Les mises en chantier d'habitations ralentiront ou resteront stables dans la plupart des provinces, tandis qu'elles augmenteront au Québec et au Nouveau-Brunswick, grâce notamment à la reprise modérée de l'emploi. En Ontario, l'activité sur le marché de l'habitation devrait poursuivre sur sa lancée en 2016 puis ralentir en 2017, notamment à cause de l'augmentation des frais liés à la possession d'un logement, explique l'économiste à la SCHL, Ted Tsiakopoulos.
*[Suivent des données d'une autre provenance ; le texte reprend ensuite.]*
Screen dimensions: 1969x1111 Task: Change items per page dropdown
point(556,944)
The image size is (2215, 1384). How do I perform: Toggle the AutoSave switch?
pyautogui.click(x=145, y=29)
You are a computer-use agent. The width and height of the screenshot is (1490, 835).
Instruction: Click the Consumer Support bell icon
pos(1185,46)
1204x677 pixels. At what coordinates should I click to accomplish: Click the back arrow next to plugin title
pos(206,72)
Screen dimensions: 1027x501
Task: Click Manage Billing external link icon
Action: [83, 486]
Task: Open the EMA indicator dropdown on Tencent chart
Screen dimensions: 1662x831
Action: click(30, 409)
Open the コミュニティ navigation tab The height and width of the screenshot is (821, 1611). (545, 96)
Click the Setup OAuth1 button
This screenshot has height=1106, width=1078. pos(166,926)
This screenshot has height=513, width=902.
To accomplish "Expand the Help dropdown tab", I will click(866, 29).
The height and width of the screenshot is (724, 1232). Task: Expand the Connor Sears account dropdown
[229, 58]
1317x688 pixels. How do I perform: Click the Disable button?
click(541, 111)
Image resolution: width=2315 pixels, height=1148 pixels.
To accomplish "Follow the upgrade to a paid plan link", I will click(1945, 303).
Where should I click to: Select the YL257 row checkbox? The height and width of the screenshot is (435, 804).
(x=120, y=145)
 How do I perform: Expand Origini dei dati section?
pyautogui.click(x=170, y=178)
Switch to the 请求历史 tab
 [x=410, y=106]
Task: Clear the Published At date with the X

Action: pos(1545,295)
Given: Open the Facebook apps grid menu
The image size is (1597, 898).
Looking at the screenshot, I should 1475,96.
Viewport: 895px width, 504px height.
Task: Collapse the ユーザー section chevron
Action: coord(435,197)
Un ralentissement global des marchés de l'habitation s'observera à l'échelle nationale. Le nombre de mises en chantier d'habitations et celui des ventes résidentielles devraient se contracter au cours des deux prochaines années dû à une augmentation du nombre de logements invendus, des hausses de prix et de taux d'hypothécaires et un plus large éventail de logements à louer.